Elliptic-curve Cryptography for IoT Security and Cryptocurrencies

ECC offers the same security level when you compare it with RSA. A few advantages of ECC are that it has much shorter operand size and more efficient implementations. Over the years, it has become a de-facto standard for protecting security and privacy for emerging IoT systems and cryptocurrency networks. Multiple national and international organizations have standardized the use of elliptic-curves in cryptography. In particular, National Institute of Science and Technology (NIST) has standardized ECC for digital signature algorithms in FIPS 186 and key establishment schemes in NIST special Publication 800–56A. In FIPS 186–2, NIST recommended 15 elliptic-curves of different security levels for use in ECC standards. Moreover, the Standards for Efficient Cryptography Group (SECG), which is an international consortium founded by Certicom in 1998, has developed commercial standards for efficient and interoperable cryptography based on ECC. In “SEC 2: Recommended Elliptic-curve Domain Parameters”, SECG suggested 33 elliptic-curves of various security levels for use in practice, including the 15 elliptic-curves recommended by NIST.

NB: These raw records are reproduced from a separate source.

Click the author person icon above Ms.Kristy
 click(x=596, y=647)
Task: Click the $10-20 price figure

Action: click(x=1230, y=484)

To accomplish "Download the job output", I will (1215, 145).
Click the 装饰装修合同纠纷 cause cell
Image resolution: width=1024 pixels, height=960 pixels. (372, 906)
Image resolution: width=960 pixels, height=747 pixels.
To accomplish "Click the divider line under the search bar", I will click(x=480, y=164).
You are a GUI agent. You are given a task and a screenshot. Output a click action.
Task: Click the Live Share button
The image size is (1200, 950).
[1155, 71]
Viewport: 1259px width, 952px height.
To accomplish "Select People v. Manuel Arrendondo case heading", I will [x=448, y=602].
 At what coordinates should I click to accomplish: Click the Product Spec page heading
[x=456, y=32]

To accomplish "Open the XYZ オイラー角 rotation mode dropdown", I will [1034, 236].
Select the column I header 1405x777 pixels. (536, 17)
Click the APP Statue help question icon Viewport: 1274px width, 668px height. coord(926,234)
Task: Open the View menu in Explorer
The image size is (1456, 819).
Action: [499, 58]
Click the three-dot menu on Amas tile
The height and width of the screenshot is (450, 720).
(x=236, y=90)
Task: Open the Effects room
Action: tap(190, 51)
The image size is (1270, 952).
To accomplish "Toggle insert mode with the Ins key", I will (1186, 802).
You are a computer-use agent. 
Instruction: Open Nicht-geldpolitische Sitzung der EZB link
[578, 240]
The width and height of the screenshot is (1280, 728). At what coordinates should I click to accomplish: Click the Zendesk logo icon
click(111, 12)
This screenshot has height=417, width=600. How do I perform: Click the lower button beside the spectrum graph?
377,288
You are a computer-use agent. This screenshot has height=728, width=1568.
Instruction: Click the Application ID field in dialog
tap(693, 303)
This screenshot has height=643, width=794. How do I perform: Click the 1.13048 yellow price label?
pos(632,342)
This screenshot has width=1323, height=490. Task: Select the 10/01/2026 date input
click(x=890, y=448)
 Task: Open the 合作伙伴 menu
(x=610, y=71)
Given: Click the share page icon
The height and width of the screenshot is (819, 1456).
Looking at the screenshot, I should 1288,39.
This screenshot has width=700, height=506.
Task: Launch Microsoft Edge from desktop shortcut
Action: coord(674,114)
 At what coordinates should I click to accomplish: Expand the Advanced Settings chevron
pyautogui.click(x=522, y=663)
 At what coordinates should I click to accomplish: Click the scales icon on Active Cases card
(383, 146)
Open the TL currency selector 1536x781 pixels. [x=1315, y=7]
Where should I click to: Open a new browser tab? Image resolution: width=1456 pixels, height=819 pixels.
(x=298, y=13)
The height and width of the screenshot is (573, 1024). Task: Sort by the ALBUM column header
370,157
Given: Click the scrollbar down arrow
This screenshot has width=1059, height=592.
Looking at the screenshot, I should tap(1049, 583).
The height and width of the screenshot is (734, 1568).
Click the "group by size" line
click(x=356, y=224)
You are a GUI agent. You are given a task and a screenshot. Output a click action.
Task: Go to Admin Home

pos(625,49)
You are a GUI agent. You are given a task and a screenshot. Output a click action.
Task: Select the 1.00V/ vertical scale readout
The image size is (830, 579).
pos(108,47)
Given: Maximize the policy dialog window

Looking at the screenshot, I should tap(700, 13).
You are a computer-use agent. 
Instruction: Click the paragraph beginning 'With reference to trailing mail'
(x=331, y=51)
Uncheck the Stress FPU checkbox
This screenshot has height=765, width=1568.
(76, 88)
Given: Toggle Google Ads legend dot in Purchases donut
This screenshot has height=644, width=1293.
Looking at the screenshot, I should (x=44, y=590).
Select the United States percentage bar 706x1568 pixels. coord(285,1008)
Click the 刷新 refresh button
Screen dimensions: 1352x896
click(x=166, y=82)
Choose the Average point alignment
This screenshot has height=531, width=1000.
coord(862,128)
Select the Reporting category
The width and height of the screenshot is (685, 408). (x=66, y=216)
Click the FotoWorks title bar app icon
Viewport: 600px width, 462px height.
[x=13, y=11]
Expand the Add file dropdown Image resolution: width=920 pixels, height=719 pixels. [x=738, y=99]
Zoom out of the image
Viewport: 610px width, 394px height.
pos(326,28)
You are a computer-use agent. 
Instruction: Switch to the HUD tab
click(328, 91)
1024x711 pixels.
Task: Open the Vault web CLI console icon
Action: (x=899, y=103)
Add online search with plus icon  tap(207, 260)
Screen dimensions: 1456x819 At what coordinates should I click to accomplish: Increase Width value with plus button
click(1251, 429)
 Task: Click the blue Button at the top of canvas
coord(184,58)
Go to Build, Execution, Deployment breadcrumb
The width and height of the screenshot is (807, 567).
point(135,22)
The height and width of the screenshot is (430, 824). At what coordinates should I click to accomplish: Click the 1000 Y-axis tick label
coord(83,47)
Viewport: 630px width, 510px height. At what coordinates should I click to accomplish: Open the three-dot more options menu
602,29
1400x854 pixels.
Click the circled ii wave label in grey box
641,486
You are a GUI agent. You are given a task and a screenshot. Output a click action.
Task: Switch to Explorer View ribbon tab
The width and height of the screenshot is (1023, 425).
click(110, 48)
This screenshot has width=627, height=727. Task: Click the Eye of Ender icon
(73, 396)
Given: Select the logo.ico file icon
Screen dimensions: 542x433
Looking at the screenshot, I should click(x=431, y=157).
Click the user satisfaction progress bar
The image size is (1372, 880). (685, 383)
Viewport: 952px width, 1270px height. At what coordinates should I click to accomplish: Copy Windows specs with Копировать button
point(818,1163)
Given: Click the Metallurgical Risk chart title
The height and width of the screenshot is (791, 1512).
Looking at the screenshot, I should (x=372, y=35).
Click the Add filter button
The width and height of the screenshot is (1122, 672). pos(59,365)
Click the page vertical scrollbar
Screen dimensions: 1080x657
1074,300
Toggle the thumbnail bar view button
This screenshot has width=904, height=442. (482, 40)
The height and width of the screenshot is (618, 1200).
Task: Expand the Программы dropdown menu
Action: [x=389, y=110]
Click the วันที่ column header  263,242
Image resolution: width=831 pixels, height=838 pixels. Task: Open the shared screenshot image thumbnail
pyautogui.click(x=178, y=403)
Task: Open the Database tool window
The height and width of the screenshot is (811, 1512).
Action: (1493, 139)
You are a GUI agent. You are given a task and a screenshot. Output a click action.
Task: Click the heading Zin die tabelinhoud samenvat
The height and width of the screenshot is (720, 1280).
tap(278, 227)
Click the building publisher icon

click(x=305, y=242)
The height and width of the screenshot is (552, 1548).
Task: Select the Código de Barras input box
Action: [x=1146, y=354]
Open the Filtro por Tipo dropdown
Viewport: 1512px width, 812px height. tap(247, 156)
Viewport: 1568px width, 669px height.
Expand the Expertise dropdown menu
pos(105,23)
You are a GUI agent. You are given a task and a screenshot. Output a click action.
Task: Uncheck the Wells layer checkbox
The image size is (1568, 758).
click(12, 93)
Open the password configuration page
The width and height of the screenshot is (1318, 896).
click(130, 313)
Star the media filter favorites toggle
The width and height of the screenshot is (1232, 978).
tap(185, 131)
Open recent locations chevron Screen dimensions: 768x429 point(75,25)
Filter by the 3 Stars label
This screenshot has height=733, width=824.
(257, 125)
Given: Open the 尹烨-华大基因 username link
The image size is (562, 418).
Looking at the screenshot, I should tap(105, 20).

In the IoT security and cryptocurrency domains, ECC has become a popular choice among the IoT device manufactures, system architects and standardization bodies protecting resource-constrained smart environments such as ZigBee Smart Energy, Vehicular Ad-Hoc Networks, Near-field Communications (NFC), etc., as well as sensitive transactions in cryptocurrencies.

Table 5. Elliptic-curves Used in Various Applications.

Note: The elliptic-curve nicknames are taken from “SEC 2: Recommended Elliptic-curve Domain Parameters”.

Brave New Curves

It has been more than 15 years since ECC was standardized by NIST and SECG. The crypto research community and industry practitioners have gained much deeper understanding with regards to ECC security and implementation issues in the recent years. As a result, multiple new elliptic-curves, which mainly target 128-bit or higher security level, have been proposed in the literature.

Some interesting examples:

  • Curve25519: It was proposed by Daniel J. Bernstein in 2005. This elliptic-curve offers 128-bit security and was designed to use with elliptic-curve Diffie-Hellman (ECDH) key exchange protocol. Curve25519 has been adopted by popular messaging apps such as WhatsApp and Signal, among others.
  • FourQ: It was proposed by researchers from Microsoft Research in 2015 and offers 128-bit security. FourQ claims to be ~4 to 5 times faster than NIST P-256 curve and ~2 to 3 times faster than Curve25519.
  • GLS254: It was proposed by a group of researchers from Cinvestav-IPN and University of Campinas in 2013 and offers 127-bit security. GLS254 is a binary elliptic-curve and it has the fastest implementation among all new curves.

All of these new curves have been peer-reviewed by the crypto community and achieved high performance across modern implementation platforms in practice. If you are designing a new security application and interoperability is not your top priority, then you may consider trying out these curves.

ECC for IoTeX Blockchain

Like many other blockchain platforms, the security and privacy of transactions on the IoTeX blockchains are also protected by ECC. Our developers, however, have two more thing to worry about: heterogeneity of the IoT devices and interoperability among them. Our goal is to get the various IoT applications and machine-to-machine communications to be seamless. IoTeX’s testnet implements a binary Koblitz curve sect283k1, which is adopted by ZigBee Alliance for powering smart energy and smart home applications. Other elliptic-curves will be added into the IoTeX crypto core in the future for supporting a wide range of IoT applications.